[lit-ideas] Re: What is the Purpose of a Pay Slip?

  • From: David Ritchie <ritchierd@xxxxxxxxxxxxx>
  • To: lit-ideas@xxxxxxxxxxxxx
  • Date: Sat, 11 Aug 2007 17:10:13 -0700


On Aug 11, 2007, at 1:24 PM, Judith Evans wrote:

>Yes, there's a booklet here too
 
Ah -- OK
 
>What interested me about the British questions was
>that they seem to have abandoned story-telling as a national glue
 
that's probably deliberate, the citizenship ceremony itself also avoids it. 
 
>Presumably whatever has replaced the Victorian, Empire
> glue stories now develops later,
 
I wasn't taught any Victorian, Empire glue story.  (I'm pondering your points,
I'll try to say something sensible about them tomorrow; for now, briefly

You didn't get Alfred burning the cakes and the Magna Carta, and Kings and Queens, and Agincourt, Bannockburn, Crecy, Dunkirk, all the way through to Zulus and the battle of Rorke's Drift? You didn't grow up with people stiffening like old soldiers remembering parades, when "Land of Hope and Glory" was sung on the last night of the proms? My generation was tasked with quizzes and essays on all that and so aspired to undo much of it; we were well versed in what we wanted to undo.

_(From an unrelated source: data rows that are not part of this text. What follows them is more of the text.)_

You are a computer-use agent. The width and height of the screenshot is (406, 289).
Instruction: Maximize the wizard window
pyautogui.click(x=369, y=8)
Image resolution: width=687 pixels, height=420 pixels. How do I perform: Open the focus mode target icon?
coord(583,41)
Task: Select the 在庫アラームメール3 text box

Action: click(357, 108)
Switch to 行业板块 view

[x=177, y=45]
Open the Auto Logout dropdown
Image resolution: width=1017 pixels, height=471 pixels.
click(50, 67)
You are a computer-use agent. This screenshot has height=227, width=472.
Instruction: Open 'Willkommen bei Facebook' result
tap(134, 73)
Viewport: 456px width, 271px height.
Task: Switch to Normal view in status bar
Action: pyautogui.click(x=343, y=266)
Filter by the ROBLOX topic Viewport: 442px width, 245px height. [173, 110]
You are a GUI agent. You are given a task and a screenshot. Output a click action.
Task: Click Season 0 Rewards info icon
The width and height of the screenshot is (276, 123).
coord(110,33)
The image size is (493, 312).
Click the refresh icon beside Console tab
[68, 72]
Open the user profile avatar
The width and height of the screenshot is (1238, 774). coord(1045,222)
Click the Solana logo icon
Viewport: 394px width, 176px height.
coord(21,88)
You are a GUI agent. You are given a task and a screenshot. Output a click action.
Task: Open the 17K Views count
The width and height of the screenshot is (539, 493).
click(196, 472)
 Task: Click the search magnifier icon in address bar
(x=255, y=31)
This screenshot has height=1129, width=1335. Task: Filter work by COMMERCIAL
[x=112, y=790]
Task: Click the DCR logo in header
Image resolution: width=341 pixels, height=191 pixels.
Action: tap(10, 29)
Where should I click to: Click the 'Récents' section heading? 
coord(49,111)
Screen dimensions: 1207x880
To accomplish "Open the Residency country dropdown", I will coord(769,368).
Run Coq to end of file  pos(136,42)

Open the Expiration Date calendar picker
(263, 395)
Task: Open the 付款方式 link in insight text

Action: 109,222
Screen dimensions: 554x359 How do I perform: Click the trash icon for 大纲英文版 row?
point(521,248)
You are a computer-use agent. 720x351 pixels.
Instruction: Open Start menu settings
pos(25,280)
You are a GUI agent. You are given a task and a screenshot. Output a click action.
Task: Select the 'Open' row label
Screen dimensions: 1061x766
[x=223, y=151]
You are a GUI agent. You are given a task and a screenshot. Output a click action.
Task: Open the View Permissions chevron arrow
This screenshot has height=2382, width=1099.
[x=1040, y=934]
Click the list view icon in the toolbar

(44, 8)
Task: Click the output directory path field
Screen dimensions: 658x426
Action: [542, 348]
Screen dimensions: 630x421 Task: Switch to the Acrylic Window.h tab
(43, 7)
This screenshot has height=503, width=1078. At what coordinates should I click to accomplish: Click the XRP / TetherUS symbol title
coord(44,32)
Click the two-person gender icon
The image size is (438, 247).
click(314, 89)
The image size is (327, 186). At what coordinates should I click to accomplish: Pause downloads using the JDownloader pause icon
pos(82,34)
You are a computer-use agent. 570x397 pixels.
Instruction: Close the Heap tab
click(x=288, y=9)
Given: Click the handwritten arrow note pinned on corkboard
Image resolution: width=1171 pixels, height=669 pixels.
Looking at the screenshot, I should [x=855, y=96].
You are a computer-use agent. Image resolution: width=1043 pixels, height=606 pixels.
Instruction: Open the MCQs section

I'm not at all sure we wanted to replace those myths with a shared understanding of quangos. What we had in mind was much more internationalist, a deep suspicion of nationalism would lead, it was thought, to an internationalism that had learned from the failures of the League of Nations and all those inter-war anti-war movements. What I didn't understand at the time is that one of the reasons esperanto failed is that it had no shared culture to draw on, no stories that everyone who speaks esperanto knows and shares. I think it is from such tales that we learn some of the behavioral cues that Mike refers to. If you grow up reading about fair play in cricket, you're likely, no matter how much you know of the world, to tend to assume that such a standard exists and somehow governs behavior. I certainly catch myself doing this. If you grow up reading trickster tales or even Brer Rabbit, I expect you end up with a different set of assumptions.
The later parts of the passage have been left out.